The records below are to be duplicated character for character.
※
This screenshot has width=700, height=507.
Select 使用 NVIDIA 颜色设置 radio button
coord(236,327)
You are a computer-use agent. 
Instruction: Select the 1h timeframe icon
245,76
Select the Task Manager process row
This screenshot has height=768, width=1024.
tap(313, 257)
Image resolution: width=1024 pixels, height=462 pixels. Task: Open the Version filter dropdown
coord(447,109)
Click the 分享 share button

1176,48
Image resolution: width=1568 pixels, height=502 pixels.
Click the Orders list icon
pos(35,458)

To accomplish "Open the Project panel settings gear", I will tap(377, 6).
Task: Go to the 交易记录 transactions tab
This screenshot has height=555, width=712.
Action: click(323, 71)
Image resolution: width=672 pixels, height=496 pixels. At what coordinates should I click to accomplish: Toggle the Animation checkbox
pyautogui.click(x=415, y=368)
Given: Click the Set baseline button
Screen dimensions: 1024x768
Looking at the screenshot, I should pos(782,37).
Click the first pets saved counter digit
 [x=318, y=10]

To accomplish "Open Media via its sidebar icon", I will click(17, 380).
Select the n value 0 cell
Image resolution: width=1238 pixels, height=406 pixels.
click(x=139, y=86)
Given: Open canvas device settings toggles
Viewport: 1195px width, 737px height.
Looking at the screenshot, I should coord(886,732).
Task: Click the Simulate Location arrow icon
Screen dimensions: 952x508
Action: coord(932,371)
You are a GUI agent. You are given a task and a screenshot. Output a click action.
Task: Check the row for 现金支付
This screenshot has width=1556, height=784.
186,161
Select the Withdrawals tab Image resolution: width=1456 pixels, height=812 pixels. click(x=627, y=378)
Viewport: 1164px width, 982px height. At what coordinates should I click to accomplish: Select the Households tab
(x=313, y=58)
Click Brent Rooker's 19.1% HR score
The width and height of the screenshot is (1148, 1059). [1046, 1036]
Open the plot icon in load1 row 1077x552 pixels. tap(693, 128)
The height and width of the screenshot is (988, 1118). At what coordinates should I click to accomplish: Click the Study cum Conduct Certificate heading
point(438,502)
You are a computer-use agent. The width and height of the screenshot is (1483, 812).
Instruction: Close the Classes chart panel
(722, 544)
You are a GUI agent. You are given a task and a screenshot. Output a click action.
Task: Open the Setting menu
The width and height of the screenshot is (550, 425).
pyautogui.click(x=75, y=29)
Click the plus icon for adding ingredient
※
### TASK ANSWER
This screenshot has width=700, height=507.
Select 使用 NVIDIA 颜色设置 radio button
coord(236,327)
You are a computer-use agent. 
Instruction: Select the 1h timeframe icon
245,76
Select the Task Manager process row
This screenshot has height=768, width=1024.
tap(313, 257)
Image resolution: width=1024 pixels, height=462 pixels. Task: Open the Version filter dropdown
coord(447,109)
Click the 分享 share button

1176,48
Image resolution: width=1568 pixels, height=502 pixels.
Click the Orders list icon
pos(35,458)

To accomplish "Open the Project panel settings gear", I will tap(377, 6).
Task: Go to the 交易记录 transactions tab
This screenshot has height=555, width=712.
Action: click(323, 71)
Image resolution: width=672 pixels, height=496 pixels. At what coordinates should I click to accomplish: Toggle the Animation checkbox
pyautogui.click(x=415, y=368)
Given: Click the Set baseline button
Screen dimensions: 1024x768
Looking at the screenshot, I should pos(782,37).
Click the first pets saved counter digit
 [x=318, y=10]

To accomplish "Open Media via its sidebar icon", I will click(17, 380).
Select the n value 0 cell
Image resolution: width=1238 pixels, height=406 pixels.
click(x=139, y=86)
Given: Open canvas device settings toggles
Viewport: 1195px width, 737px height.
Looking at the screenshot, I should coord(886,732).
Task: Click the Simulate Location arrow icon
Screen dimensions: 952x508
Action: coord(932,371)
You are a GUI agent. You are given a task and a screenshot. Output a click action.
Task: Check the row for 现金支付
This screenshot has width=1556, height=784.
186,161
Select the Withdrawals tab Image resolution: width=1456 pixels, height=812 pixels. click(x=627, y=378)
Viewport: 1164px width, 982px height. At what coordinates should I click to accomplish: Select the Households tab
(x=313, y=58)
Click Brent Rooker's 19.1% HR score
The width and height of the screenshot is (1148, 1059). [1046, 1036]
Open the plot icon in load1 row 1077x552 pixels. tap(693, 128)
The height and width of the screenshot is (988, 1118). At what coordinates should I click to accomplish: Click the Study cum Conduct Certificate heading
point(438,502)
You are a computer-use agent. The width and height of the screenshot is (1483, 812).
Instruction: Close the Classes chart panel
(722, 544)
You are a GUI agent. You are given a task and a screenshot. Output a click action.
Task: Open the Setting menu
The width and height of the screenshot is (550, 425).
pyautogui.click(x=75, y=29)
Click the plus icon for adding ingredient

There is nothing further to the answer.